I’m learning to embrace Christmas chaos

You know that feeling of panic you get when what you thought “could” go wrong suddenly does? Yeah, that was me at my 6-year-old daughter Rhonda-Rene’s very first school Christmas concert. She sang along as best she could for being non-verbal. She loves music and can harmonize with the rest of us non-singing Parkers to just about any tune on the radio. I knew she’d enjoy the music, but I worried about her ability to contain her movement on stage.

Rhonda-Rene is not autistic. However, she has several autistic characteristics. One of them is a sensory processing disorder, which causes continuous movement.

I was seated in the front row, snapping away through the lens of my Nikon. “Oh boy, aw geez,” I nervously stated while squirming in my chair. Within the course of the kindergartners two-song selections, Rhonda-Rene had hiked up her Santa dress to reposition her tights and dropped her gum on the riser below, of which she bent down, picked up, and popped back into her mouth. At one point, she took a short stroll, bobbing in and around the other kids, who didn’t seem fazed because they continued right along singing. When “Jingle Bells” began, that was it! Rhonda-Rene went into a full blown bunny-hop and once that settled, she started dancing like she had just received the Holy Ghost.

I sunk down into my seat, worrying over the ruckus she was causing when a lady sitting behind me touched my shoulder and whispered, “She’s making this the best Christmas show ever!” That was nice of her to say, but I didn’t see it that way. I was thinking, “People that don’t know she has special needs probably think I’m raising one of the Herdmans.”

If you haven’t heard of the Herdmans, then you may not be familiar with the classic tale, ‘The Best Christmas Pageant Ever.” It originated as a book written by Barbara Robinson in 1971. It tells the story of Imogene, Claude, Ralph, Leroy, Ollie and Gladys. These six delinquent Herdman children were always engaged in some kind of misfit behavior. They go to church for the first time after being told that the church offers snacks. Despite protests from other church members, they are given roles in the Sunday school’s Christmas play. The book was adapted to a play in 1982 and into a movie in 1983. Coincidentally, my 9-year-old daughter, Donae, couldn’t attend Rhonda-Rene’s performance because she was rehearsing for her role in ‘The Best Christmas Pageant Ever’ at the Beverly Art Center (BAC).

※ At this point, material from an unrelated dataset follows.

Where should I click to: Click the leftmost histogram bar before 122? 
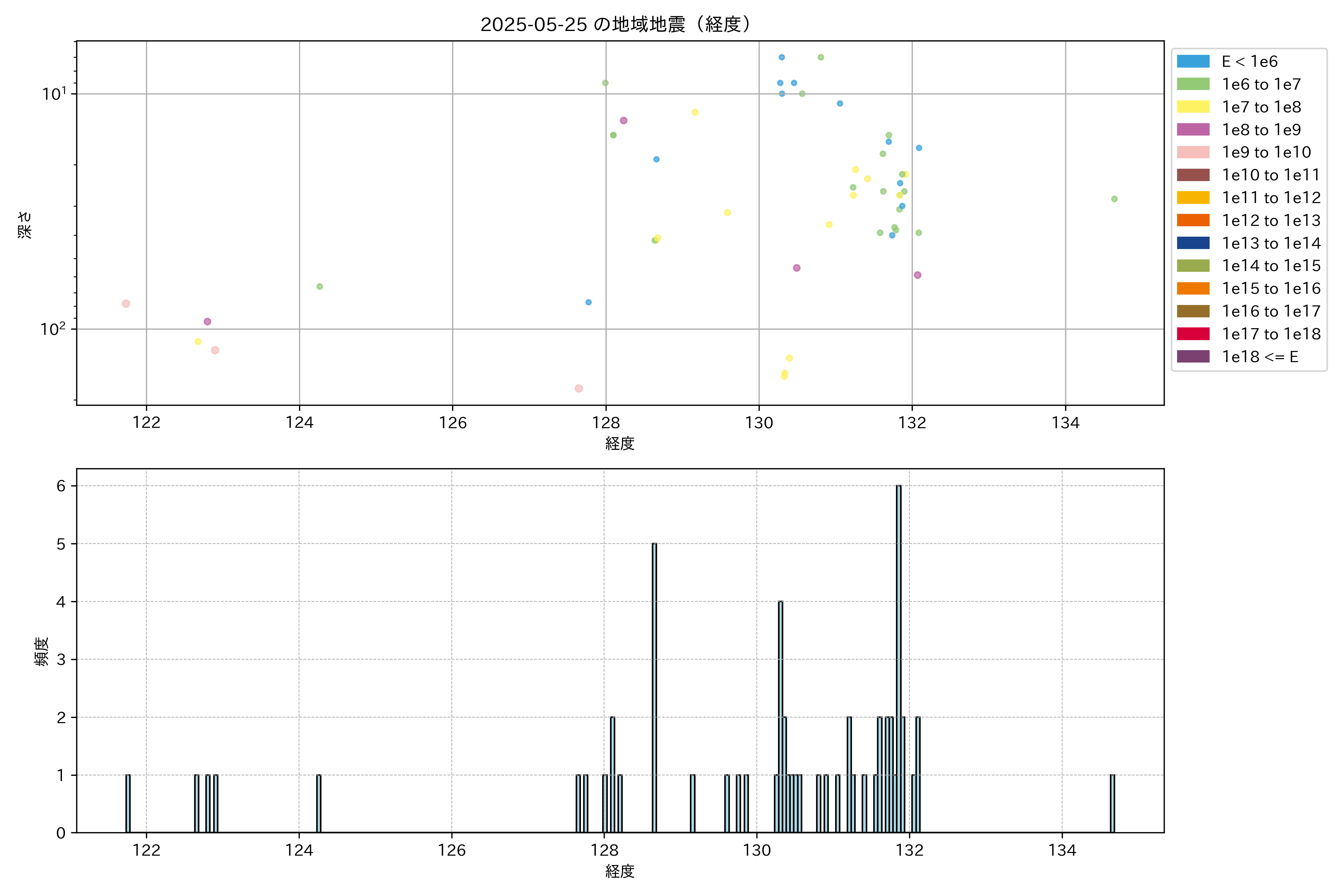(128, 803)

Donae’s been acting since the age of 5.She’s had several leading roles in student productions but this was her first time being in a professional series. Shellee Frazee is the artistic director at the BAC. She said, “I was very impressed when I saw Donae as Cruella De Vil in 101 Dalmatians, I’m very happy to have her in this cast.”

The rehearsal schedule for a professional play proved to be far more demanding than Donae’s previous production schedules. She began rehearsing in October and spent 12 to 15 hours a day, four days a week being immersed into becoming her character, Ollie Herdman. The show ran from Dec. 9 to Dec. 18 with a total of six performances. I had a ticket every night and each time I saw her up there being a sassy-mouth Herdman talking out of turn, dancing off mark and causing a disruption to her peers, I swelled with pride. And, on occasion, a tear or two slipped down my cheek.

Both of my girls performed to the best of their abilities in their Christmas productions this season and I’m proud of both of them. We aren’t a perfect family. There are many days where we don’t have it all together. But, as the saying goes, “Together we have it all!”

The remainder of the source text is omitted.